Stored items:
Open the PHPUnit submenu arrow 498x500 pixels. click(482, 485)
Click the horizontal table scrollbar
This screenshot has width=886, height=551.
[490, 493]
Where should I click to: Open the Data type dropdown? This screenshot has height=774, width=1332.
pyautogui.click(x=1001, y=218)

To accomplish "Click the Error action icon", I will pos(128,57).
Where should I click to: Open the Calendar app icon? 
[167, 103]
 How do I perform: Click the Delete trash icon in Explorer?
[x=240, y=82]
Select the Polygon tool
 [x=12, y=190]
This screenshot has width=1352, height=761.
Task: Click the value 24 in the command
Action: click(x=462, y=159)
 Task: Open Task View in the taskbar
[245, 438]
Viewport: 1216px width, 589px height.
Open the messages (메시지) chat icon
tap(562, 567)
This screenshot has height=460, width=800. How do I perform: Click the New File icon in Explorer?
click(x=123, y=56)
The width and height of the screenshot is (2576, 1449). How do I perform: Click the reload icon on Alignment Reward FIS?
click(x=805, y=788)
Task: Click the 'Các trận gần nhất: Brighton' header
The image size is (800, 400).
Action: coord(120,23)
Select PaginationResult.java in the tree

• _What is required_
Word for word, transcribe the data shown above.

• _Output of the exercise_
Open the PHPUnit submenu arrow 498x500 pixels. click(482, 485)
Click the horizontal table scrollbar
This screenshot has width=886, height=551.
[490, 493]
Where should I click to: Open the Data type dropdown? This screenshot has height=774, width=1332.
pyautogui.click(x=1001, y=218)

To accomplish "Click the Error action icon", I will pos(128,57).
Where should I click to: Open the Calendar app icon? 
[167, 103]
 How do I perform: Click the Delete trash icon in Explorer?
[x=240, y=82]
Select the Polygon tool
 [x=12, y=190]
This screenshot has width=1352, height=761.
Task: Click the value 24 in the command
Action: click(x=462, y=159)
 Task: Open Task View in the taskbar
[245, 438]
Viewport: 1216px width, 589px height.
Open the messages (메시지) chat icon
tap(562, 567)
This screenshot has height=460, width=800. How do I perform: Click the New File icon in Explorer?
click(x=123, y=56)
The width and height of the screenshot is (2576, 1449). How do I perform: Click the reload icon on Alignment Reward FIS?
click(x=805, y=788)
Task: Click the 'Các trận gần nhất: Brighton' header
The image size is (800, 400).
Action: coord(120,23)
Select PaginationResult.java in the tree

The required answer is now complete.